Menurutnya, mata pelajaran ini akan menjadi pilihan di sekolah-sekolah yang memiliki kemampuan dan fasilitas memadai, karena pembelajaran tersebut memerlukan alat dan teknologi canggih (dikutip dari Kompas, 11/11/2024).
Terobosan ini diambil untuk mendukung program Presiden Prabowo dalam digitalisasi pendidikan di Indonesia. Namun, apakah langkah ini sudah tepat?
Secara umum, rencana ini tentu sangat positif. Akan tetapi, ada kekhawatiran bahwa penerapannya hanya akan efektif di sekolah-sekolah di Indonesia Barat atau daerah yang sudah memiliki akses internet dan fasilitas pendukung yang memadai.

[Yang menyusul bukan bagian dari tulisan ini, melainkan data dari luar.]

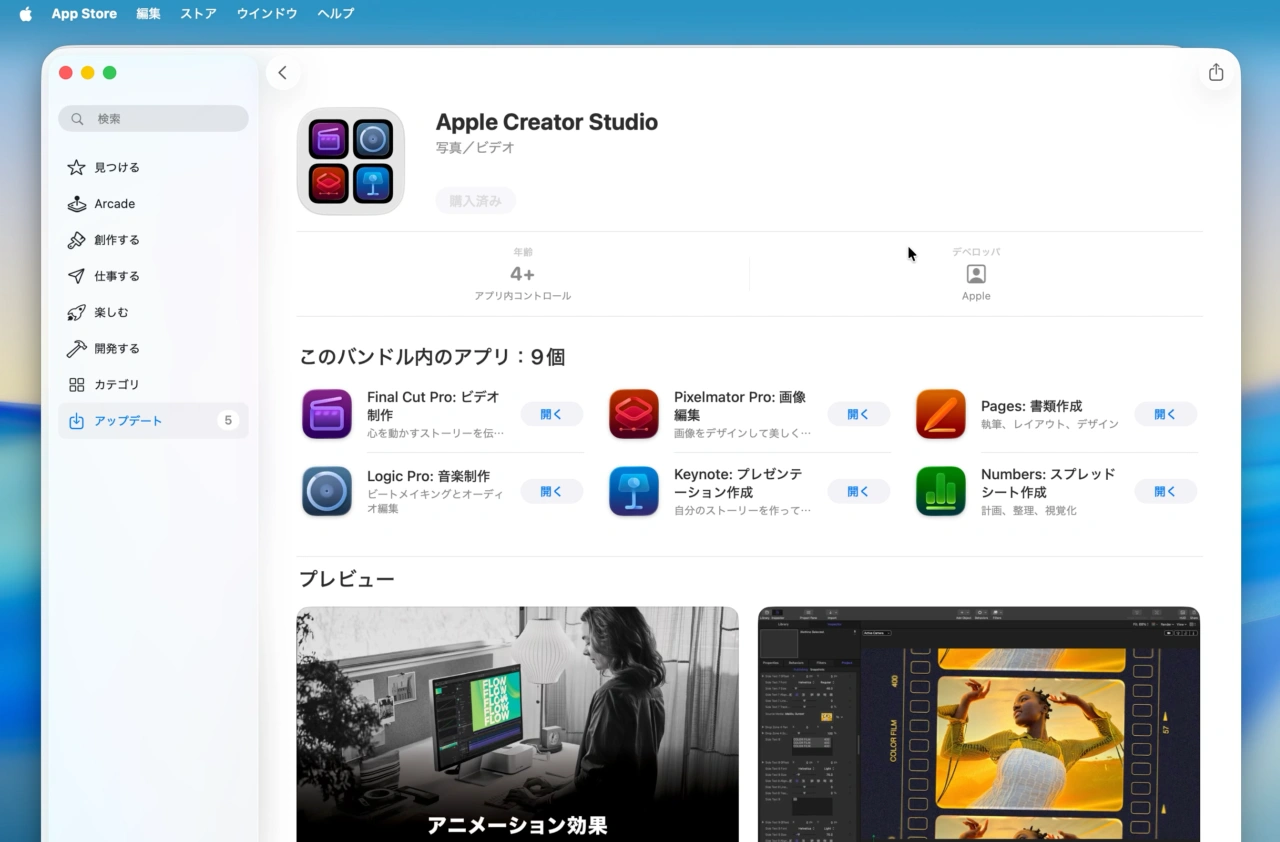Click the share icon at top right
1280x842 pixels.
[1215, 72]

Sementara itu, di Indonesia Timur, atau di daerah yang belum terjangkau akses internet, penerapan mata pelajaran ini akan menghadapi tantangan besar.
Sebagai contoh, ketika saya bersekolah, pelajaran Teknologi Informasi dan Komunikasi (TIK) di SD belum tersedia karena keterbatasan fasilitas. Di SMP pun hal yang sama terjadi. Hanya saat SMA ada mata pelajaran TIK, namun sayangnya fasilitasnya juga terbatas.

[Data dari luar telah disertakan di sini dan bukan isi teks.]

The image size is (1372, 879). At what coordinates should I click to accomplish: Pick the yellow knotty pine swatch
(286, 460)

Bahkan untuk mempelajari cara menyalakan dan mematikan komputer, guru hanya bisa menjelaskan secara teori di papan tulis tanpa adanya praktek langsung di laboratorium komputer, karena sekolah tidak menyediakan fasilitas tersebut.
Ketika belajar Microsoft Word dan Excel, kami diberi tugas untuk menggambar tampilan kedua aplikasi tersebut di karton manila, dan kemudian mempelajarinya melalui imajinasi mengenai bagaimana tampilan aplikasi tersebut. Itulah gambaran kondisi pendidikan di sebagian besar sekolah di kawasan Indonesia Timur.
Terkait dengan wacana tersebut, ada beberapa saran yang perlu dipertimbangkan.
Pertama, lebih baik jika anak-anak SD difokuskan terlebih dahulu untuk meningkatkan kualitas akhlak dan adab mereka, agar dapat tumbuh menjadi generasi yang berkualitas dan bermoral baik.
Materi seperti coding sebenarnya tidak masalah dimasukkan dalam kurikulum, namun tetap harus mempertimbangkan kondisi fasilitas sekolah dan ketersediaan sumber daya pengajaran di bidang tersebut. Jangan sampai mata pelajaran ini dipaksakan diterapkan tanpa adanya guru yang menguasainya.